An anti-ragging website to track action taken on complaints of ragging may soon finally be ready for launch as the government counters scathing attacks from the father of medical student Aman Kachroo who died after brutal ragging.

delhi Updated: Nov 17, 2010 00:08 IST
Charu Sudan Kasturi

An anti-ragging website to track action taken on complaints of ragging may soon finally be ready for launch as the government counters scathing attacks from the father of medical student Aman Kachroo who died after brutal ragging.

The human resource development ministry prodded the University Grants Commission to expedite the launch of the website at a meeting called on Monday to evaluate the government’s strategy to counter Raj Kachroo’s allegations, government sources said.

The website will for the first time provide updates on action taken in cases of ragging complaints registered through national helpline that was launched last year.

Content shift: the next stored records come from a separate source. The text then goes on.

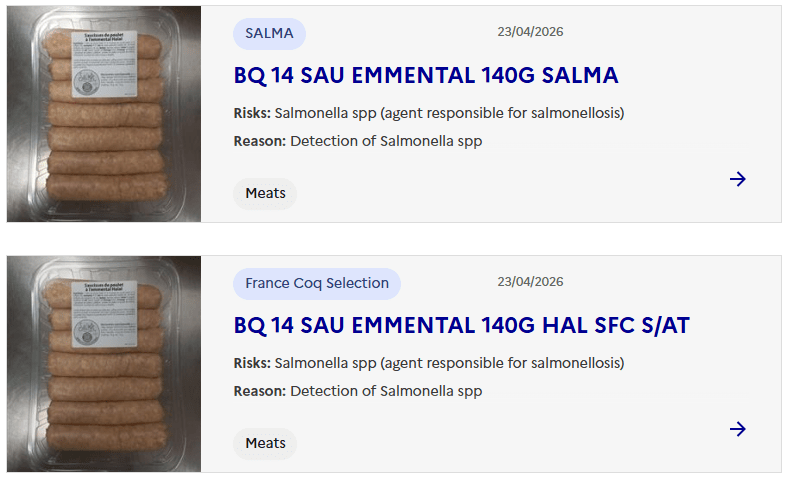Click the 23/04/2026 date on the SALMA card
The height and width of the screenshot is (487, 791).
(530, 32)
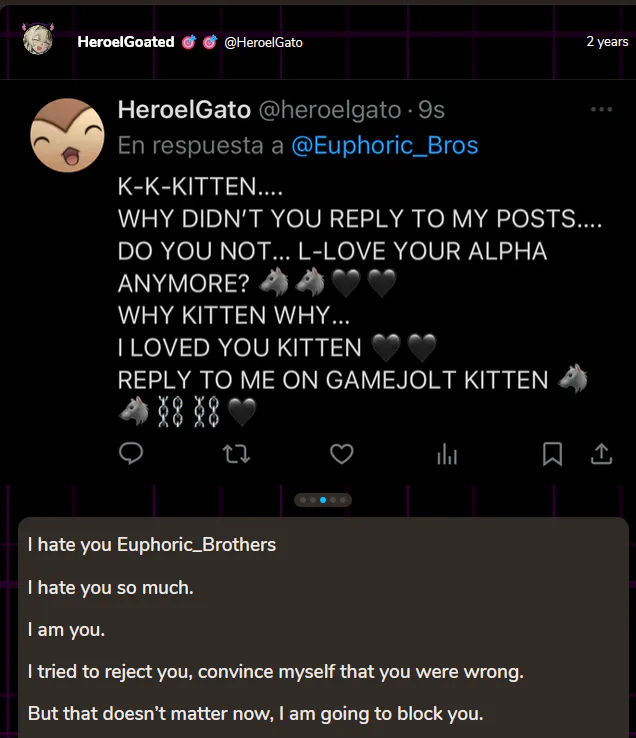This screenshot has height=738, width=636.
Task: Click the 9s tweet timestamp
Action: [431, 110]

But Raj Kachroo, who has accused the HRD ministry and the UGC of violating norms and the Supreme Court’s directions, effectively compromising the battle against ragging, dubbed the website plan a “gimmick.”

“It (the website) will only push the nation’s efforts against ragging further into a ditch,” Kachroo told HT.

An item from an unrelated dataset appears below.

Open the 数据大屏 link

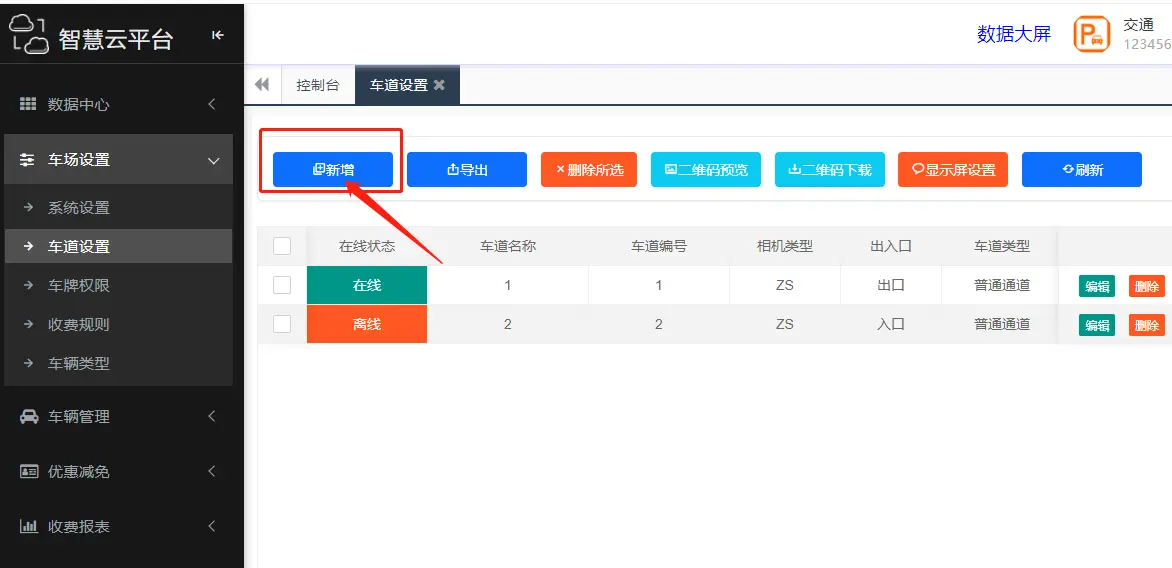tap(1013, 34)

The website plan envisages a facility through which educational institutions can update on the portal the action taken and progress made in each complaint pertaining to that institution. But the current model of the site leaves the updating exercise voluntary, Kachroo argued.

“Just like no one pays their electricity bill unless they face the threat of their connection being cut, colleges are unlikely to update facts of the case on their own voluntarily,” he said.

Instead, technology can be used to automatically make it mandatory for every institution to provide details of each to a central monitoring agency, which can transfer details of non-compliant institutions to regulatory bodies like the UGC for action, Kachroo argued.

The Supreme Court in a May 2009 verdict had laid down a four-pronged plan to counter ragging. The strategy outlined by the SC included the hotline, a monitoring mechanism, maintaining a database of all students and maintaining a database of all institutions.

The HRD ministry argues that the site will serve as a monitoring mechanism. However, the government does not have a database of students or institutions ready yet, sources said.